Now, for those who don’t know, hot pot, also known as huǒ guō 火锅/ 火鍋), less commonly known as steamboat, refers to several East Asian varieties of stew, consisting of a simmering metal pot at the centre of the dining table. While the pot is left simmering, ingredients are placed into the pot and are cooked at the table. After cooking, items are then shamelessly doused in dipping sauce and consumed with vigour.
As you can imagine, this cooking, eating, drinking process can go on for a long time and this style of eating should only be considered if you have a spare few hours – and if you really like the people that you are dining with. Now Newway is more critically known for the fact that it is actually a karaoke bar. Yes, that’s right, the restaurant was previously known for being a hellhole of ill-prepared food. Since it’s new ownership and the introduction of the all-you-can-eat hot pot, this opinion has changed for the better. It is increasingly becoming known for being an absolute bargain in the suburbs and is the home of far more variation for your broiling activities.
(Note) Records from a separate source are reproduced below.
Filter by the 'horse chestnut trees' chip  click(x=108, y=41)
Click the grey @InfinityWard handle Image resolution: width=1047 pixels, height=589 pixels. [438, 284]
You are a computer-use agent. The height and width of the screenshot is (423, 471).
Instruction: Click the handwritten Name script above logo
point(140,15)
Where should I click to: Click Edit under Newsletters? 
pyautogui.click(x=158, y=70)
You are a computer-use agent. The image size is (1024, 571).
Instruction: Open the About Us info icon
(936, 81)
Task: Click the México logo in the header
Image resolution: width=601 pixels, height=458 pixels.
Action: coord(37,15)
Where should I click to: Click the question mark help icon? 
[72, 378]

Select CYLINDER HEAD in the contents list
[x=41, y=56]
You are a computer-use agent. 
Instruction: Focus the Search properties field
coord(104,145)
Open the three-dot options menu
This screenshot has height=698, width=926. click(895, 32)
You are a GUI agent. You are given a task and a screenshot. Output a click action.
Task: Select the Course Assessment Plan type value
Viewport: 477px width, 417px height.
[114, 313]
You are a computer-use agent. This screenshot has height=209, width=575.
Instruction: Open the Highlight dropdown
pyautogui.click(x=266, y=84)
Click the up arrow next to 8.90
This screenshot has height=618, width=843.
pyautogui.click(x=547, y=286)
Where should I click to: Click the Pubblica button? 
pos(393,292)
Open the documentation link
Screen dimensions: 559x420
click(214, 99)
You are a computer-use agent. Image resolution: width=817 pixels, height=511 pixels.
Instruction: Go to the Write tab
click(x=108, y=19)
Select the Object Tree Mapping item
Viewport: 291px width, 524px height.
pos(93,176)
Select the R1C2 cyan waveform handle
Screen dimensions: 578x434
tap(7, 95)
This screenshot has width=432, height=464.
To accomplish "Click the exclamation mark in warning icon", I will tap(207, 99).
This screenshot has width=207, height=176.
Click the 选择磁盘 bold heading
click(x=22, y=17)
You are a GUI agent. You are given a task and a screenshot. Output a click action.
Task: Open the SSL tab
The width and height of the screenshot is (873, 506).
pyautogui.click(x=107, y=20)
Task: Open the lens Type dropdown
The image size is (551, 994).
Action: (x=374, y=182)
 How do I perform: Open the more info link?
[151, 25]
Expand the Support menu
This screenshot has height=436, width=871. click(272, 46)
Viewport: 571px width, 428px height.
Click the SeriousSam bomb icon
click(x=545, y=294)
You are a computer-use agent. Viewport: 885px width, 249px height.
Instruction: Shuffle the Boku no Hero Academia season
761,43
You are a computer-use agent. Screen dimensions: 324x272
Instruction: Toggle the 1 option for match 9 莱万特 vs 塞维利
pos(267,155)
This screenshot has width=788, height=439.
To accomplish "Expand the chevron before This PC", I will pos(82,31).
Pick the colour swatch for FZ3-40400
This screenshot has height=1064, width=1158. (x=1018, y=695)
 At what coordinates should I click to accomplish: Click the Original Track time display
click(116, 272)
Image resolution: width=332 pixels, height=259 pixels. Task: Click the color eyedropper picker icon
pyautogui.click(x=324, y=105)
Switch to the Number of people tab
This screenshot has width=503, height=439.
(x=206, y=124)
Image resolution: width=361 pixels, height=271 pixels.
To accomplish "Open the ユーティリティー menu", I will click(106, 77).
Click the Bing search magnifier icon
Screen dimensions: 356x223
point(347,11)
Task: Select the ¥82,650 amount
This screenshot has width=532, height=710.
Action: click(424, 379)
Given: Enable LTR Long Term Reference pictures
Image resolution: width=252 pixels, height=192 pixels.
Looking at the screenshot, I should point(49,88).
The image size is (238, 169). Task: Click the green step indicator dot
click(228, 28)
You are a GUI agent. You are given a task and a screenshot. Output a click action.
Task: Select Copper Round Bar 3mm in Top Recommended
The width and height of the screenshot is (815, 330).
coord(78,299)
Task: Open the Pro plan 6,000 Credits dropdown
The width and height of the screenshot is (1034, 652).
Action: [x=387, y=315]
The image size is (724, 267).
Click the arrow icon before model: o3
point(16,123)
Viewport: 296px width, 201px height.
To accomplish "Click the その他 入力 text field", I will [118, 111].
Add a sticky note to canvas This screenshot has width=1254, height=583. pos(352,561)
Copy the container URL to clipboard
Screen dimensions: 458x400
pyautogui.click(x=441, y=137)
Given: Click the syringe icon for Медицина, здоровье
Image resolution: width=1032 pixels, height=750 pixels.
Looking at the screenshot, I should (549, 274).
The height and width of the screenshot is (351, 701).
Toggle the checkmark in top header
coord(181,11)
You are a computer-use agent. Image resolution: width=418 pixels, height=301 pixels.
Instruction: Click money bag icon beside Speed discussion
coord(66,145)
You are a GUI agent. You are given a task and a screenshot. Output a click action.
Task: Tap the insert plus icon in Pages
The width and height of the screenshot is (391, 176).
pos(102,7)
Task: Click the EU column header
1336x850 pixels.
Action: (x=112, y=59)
Hot pot involves one first choosing their base soup. Newway is equipped with small inbuilt hotplates and small steamer pots – so you don’t have to argue with your fellow diners about which soup should be chosen – and unlike many other places, the choices of soup are truly astonishing. Boasting over ten different types of soup – there’s something to suit every taste. Being wimpy, I decided to go for the pork-bone soup. Meanwhile, my more adventurous friend went for fish-bone soup and the boyo decided to go all-out and selected the super-spicy Tom-yum soup.
The base menu must be ordered en-bulk from the waiters and waitresses that circle like hawks, from a laminated menu. If you are unsure of what or how to pronounce something, most things can be resolved by jabbing at the menu with enthusiasm. There is an astonishing variety of cookable items to choose from – all the usual culprits are present: thinly sliced meat, leafy vegetables, mushrooms, wantons, egg dumplings and prawns. Separately, and if you’re willing to add a few dollars to your bill, you can also order a few prime items – including prime wagyu beef and baby abalone. But honestly, why would you want to do that when the original menu is more than sufficient. The meat portions have been shaved and then subsequently frozen, which is not unusual at these establishments. Vegetables were mostly fresh – we had a tiny run-in with some less-than-awesome looking bok choy, but we picked out the tasty looking leafy bits and rejected the rest. There is, thankfully, no penalty for not finishing your choices, but they will not let you re-order a mass of items of there are still several plates of food on you table – and fair enough, no one wants to see excessive wastage.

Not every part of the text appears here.